[START Provided material]

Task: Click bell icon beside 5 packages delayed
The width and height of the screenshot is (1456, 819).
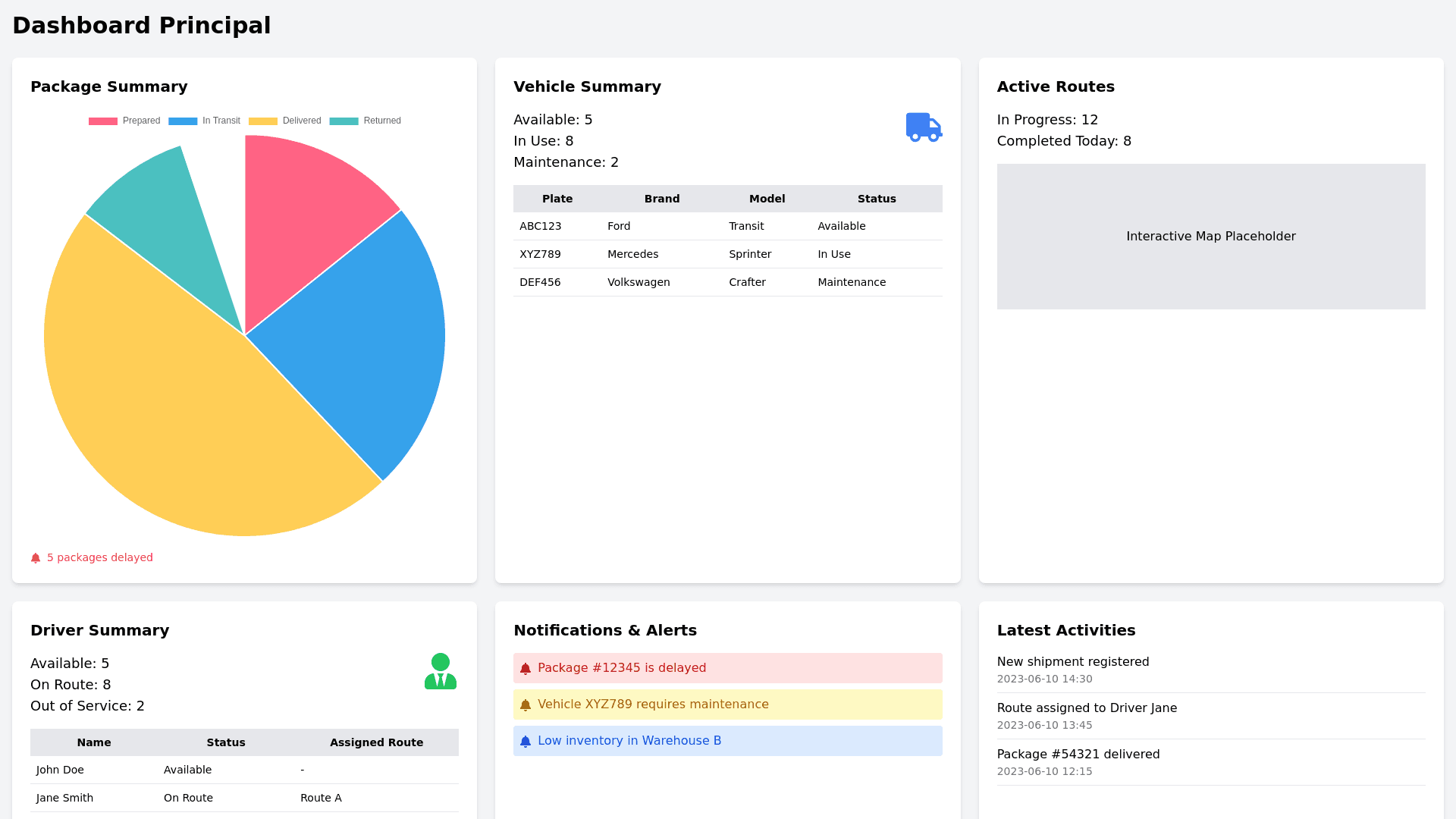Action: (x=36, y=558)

[END Provided material]
[START Provided material]

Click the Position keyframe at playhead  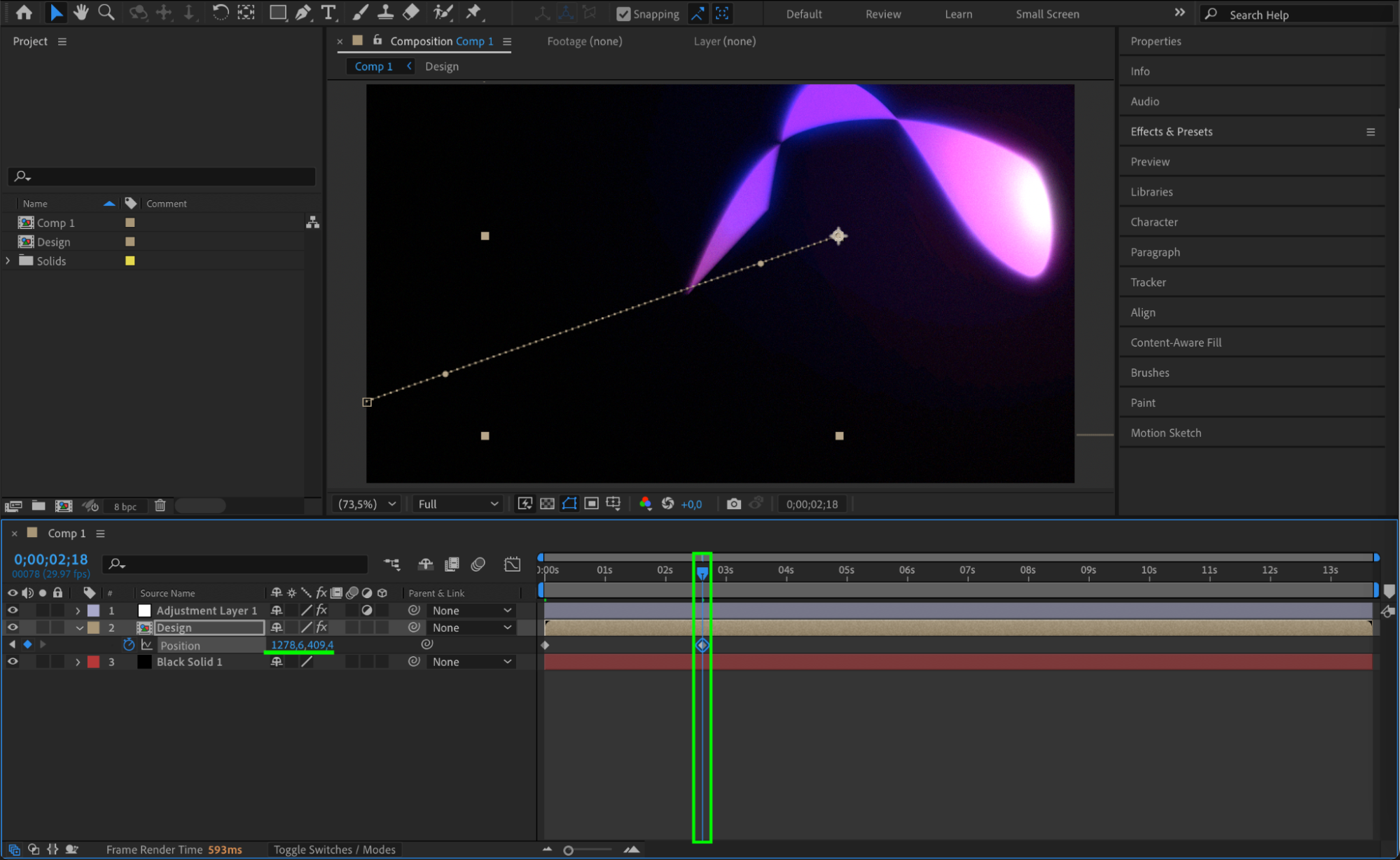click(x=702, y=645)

[END Provided material]
[START Provided material]

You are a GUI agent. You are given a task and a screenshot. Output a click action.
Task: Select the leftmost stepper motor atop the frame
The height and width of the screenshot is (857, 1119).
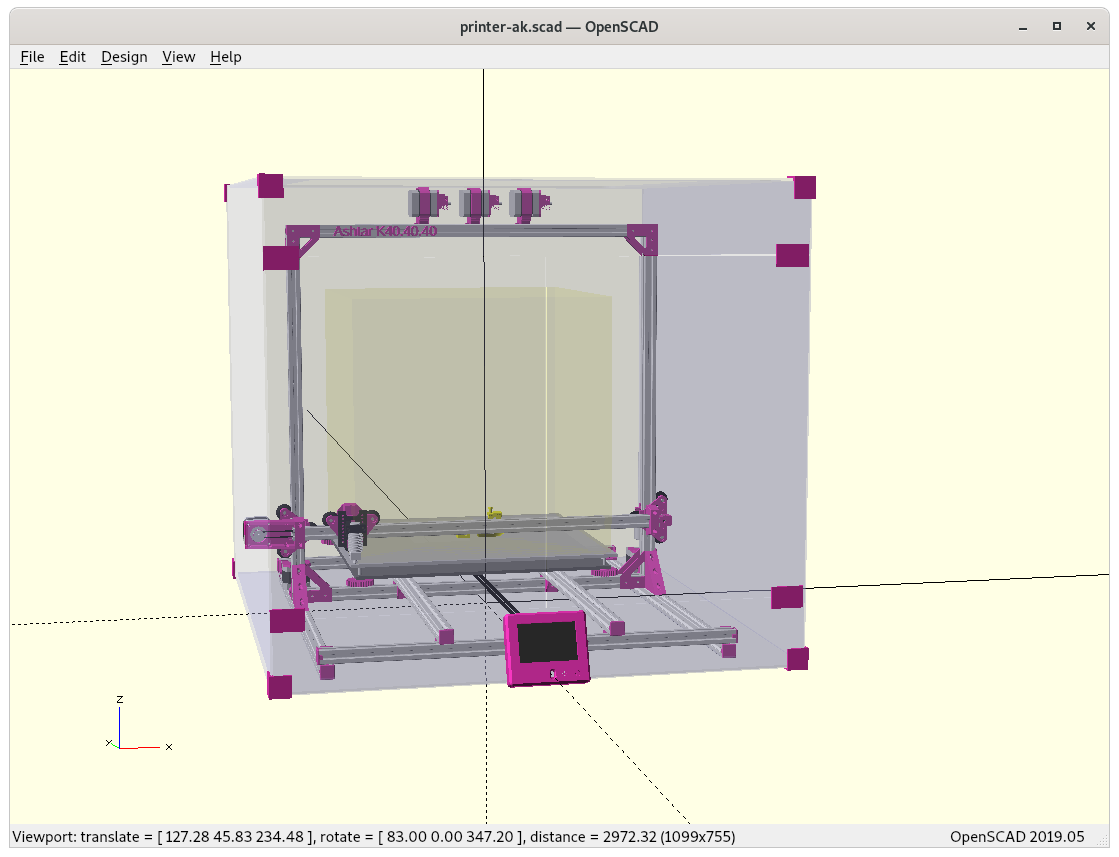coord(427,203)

[END Provided material]

### Exercise objective
Recast the lines of the items starting at the line containing "Task: Click bell" and ending at the line containing "Action: (x=36, y=558)" as a Markdown table with the columns Number and Record line, leaving out blank lines. Omit the pictures from the table.

### Solution to this problem
| Number | Record line |
|---|---|
| 1 | Task: Click bell icon beside 5 packages delayed |
| 2 | The width and height of the screenshot is (1456, 819). |
| 3 | Action: (x=36, y=558) |